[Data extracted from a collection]
=== Section Start ===

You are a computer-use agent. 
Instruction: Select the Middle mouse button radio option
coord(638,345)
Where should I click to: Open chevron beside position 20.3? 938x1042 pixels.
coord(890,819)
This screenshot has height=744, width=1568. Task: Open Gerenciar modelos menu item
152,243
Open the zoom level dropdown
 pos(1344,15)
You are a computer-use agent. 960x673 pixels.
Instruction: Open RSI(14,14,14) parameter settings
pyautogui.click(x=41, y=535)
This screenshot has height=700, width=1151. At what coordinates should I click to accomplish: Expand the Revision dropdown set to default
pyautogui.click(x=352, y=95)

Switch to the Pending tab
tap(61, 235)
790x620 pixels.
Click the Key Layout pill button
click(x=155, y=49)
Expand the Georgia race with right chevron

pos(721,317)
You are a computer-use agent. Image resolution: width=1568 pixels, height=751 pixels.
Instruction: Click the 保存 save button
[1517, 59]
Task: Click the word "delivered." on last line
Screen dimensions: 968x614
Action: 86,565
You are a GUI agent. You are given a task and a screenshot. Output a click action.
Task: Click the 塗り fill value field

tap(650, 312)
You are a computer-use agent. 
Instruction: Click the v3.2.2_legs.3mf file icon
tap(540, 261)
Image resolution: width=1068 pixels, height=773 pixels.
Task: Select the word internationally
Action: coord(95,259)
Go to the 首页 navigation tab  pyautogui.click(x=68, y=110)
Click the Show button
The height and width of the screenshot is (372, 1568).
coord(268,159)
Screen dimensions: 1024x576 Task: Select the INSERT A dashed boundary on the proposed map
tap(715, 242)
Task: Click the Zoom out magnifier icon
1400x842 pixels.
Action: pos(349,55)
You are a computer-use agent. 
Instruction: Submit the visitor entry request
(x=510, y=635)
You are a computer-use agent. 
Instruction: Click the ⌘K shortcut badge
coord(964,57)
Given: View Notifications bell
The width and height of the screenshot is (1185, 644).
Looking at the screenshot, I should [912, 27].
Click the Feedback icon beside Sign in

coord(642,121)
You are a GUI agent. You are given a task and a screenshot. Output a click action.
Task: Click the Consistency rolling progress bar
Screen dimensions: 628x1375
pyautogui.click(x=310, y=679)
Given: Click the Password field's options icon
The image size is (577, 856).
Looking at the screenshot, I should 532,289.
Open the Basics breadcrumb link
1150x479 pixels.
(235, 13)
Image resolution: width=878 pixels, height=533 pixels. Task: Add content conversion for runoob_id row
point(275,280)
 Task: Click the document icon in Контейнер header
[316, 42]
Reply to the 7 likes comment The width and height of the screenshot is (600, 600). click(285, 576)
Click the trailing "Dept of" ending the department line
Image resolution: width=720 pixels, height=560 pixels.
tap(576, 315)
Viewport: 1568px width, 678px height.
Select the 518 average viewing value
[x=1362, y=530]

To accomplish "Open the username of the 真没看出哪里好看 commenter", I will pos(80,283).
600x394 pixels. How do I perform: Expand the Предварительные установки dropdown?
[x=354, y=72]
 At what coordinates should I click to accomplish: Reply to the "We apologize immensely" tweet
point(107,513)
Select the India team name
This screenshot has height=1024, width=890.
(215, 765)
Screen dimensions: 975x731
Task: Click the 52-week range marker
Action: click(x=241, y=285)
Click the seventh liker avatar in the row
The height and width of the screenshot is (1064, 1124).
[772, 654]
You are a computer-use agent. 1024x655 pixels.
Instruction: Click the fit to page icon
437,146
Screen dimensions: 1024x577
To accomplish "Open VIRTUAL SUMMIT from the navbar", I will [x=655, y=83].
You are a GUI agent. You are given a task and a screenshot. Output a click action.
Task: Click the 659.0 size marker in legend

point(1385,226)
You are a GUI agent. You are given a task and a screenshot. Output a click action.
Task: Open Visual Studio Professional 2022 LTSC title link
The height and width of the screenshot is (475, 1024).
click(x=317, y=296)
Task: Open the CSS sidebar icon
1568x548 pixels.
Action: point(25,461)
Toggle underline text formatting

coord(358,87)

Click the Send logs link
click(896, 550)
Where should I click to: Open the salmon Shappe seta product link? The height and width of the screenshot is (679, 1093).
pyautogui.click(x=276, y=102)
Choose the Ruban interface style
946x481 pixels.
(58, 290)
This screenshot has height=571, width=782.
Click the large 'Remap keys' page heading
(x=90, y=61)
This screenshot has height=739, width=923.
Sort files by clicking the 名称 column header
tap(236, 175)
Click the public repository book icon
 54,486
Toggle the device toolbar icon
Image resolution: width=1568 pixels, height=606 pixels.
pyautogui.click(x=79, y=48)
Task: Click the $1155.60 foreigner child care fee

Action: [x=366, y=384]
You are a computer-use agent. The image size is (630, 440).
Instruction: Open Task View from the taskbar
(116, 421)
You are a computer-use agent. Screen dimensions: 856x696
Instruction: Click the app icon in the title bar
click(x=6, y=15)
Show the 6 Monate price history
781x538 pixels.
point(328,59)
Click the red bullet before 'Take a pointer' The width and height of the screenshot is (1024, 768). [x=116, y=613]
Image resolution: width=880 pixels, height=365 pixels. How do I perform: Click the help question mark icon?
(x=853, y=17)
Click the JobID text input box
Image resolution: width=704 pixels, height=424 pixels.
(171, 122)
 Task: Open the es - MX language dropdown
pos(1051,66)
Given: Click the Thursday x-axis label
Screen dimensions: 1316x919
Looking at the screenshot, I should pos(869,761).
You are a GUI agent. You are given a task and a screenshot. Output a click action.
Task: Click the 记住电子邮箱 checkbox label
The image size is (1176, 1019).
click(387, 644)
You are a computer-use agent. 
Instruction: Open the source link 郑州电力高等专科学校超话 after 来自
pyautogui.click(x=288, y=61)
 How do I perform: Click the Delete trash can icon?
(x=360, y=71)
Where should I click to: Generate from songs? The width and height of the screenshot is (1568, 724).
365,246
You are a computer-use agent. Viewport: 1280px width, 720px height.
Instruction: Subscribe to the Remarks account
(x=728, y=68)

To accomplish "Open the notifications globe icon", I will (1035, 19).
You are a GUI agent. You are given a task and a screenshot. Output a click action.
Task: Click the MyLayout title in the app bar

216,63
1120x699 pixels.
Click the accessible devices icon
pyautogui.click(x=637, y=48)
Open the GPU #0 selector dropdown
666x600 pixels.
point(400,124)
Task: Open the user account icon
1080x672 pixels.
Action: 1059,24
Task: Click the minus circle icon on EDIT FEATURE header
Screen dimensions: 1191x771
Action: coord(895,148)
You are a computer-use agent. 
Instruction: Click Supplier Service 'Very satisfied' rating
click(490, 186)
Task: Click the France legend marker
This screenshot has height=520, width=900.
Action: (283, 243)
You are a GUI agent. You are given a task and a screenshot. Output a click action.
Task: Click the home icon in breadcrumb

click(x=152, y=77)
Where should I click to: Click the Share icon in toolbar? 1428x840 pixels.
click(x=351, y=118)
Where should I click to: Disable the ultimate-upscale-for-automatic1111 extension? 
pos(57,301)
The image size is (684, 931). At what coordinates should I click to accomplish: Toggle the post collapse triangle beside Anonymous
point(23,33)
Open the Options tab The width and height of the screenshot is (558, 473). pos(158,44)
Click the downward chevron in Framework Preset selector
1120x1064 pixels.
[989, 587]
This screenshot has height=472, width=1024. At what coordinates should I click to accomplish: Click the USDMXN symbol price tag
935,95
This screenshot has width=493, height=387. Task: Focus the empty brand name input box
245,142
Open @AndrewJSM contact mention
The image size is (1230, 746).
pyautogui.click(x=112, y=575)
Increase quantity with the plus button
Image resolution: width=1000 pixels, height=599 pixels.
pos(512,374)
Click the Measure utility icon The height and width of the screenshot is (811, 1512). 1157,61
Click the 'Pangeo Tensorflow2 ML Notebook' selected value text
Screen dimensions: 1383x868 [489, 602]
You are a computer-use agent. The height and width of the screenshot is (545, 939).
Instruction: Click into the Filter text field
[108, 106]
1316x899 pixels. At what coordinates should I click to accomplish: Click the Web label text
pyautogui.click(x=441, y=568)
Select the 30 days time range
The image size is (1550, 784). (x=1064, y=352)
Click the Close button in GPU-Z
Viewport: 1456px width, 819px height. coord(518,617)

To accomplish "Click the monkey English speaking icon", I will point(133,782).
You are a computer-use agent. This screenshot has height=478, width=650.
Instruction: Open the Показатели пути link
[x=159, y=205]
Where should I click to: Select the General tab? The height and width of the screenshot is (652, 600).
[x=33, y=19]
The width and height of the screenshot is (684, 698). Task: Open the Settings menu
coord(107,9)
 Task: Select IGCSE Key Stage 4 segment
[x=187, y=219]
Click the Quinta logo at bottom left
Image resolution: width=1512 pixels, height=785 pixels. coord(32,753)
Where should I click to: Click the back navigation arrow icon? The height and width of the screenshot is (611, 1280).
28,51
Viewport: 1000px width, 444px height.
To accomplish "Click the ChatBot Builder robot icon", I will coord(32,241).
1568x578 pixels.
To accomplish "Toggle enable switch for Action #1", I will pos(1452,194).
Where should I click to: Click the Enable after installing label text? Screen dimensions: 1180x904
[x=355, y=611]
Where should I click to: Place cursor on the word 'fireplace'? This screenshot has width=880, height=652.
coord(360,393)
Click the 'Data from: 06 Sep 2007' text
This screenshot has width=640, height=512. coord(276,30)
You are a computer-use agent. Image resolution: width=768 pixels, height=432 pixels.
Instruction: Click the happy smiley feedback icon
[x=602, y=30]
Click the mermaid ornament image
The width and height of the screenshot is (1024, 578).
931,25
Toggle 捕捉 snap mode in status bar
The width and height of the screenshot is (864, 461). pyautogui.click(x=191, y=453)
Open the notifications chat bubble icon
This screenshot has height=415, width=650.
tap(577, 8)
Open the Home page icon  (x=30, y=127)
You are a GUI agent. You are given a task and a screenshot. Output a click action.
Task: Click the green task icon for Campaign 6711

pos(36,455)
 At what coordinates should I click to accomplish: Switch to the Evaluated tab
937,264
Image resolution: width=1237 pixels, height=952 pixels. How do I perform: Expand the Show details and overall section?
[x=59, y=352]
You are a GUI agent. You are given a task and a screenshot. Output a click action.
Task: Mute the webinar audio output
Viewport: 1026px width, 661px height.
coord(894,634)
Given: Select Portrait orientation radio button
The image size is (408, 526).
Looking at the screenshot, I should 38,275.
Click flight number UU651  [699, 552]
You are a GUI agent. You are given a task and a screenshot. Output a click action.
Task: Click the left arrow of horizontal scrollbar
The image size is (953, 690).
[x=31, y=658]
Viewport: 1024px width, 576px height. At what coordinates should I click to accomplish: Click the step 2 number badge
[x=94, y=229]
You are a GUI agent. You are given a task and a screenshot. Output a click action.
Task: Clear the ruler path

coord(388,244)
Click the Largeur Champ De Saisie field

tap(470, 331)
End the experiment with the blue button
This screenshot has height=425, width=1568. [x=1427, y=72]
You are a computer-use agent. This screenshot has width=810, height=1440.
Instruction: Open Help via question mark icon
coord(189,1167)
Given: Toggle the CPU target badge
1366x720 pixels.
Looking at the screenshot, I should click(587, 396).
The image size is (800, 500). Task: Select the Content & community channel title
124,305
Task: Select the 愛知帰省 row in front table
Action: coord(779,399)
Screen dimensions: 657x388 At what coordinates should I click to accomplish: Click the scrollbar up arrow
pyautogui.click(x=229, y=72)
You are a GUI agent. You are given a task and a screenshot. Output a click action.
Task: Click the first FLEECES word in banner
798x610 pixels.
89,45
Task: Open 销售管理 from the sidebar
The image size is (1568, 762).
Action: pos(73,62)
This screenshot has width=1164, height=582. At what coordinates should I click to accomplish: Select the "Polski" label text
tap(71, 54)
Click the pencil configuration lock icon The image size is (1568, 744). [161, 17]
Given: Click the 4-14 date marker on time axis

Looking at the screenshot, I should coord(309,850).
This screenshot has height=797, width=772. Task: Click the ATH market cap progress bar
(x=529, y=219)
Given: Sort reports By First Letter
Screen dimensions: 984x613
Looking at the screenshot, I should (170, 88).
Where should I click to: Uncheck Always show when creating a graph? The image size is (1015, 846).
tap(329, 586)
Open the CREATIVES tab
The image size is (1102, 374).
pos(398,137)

=== Section End ===

▸ What you need to do: The expected answer is a copy of each line in the records that holds the word "will".

▸ Exercise result:
To accomplish "Open the username of the 真没看出哪里好看 commenter", I will pos(80,283).
To accomplish "Open VIRTUAL SUMMIT from the navbar", I will [x=655, y=83].
To accomplish "Open the notifications globe icon", I will (1035, 19).
To accomplish "Click the monkey English speaking icon", I will point(133,782).
To accomplish "Click the ChatBot Builder robot icon", I will coord(32,241).
To accomplish "Toggle enable switch for Action #1", I will pos(1452,194).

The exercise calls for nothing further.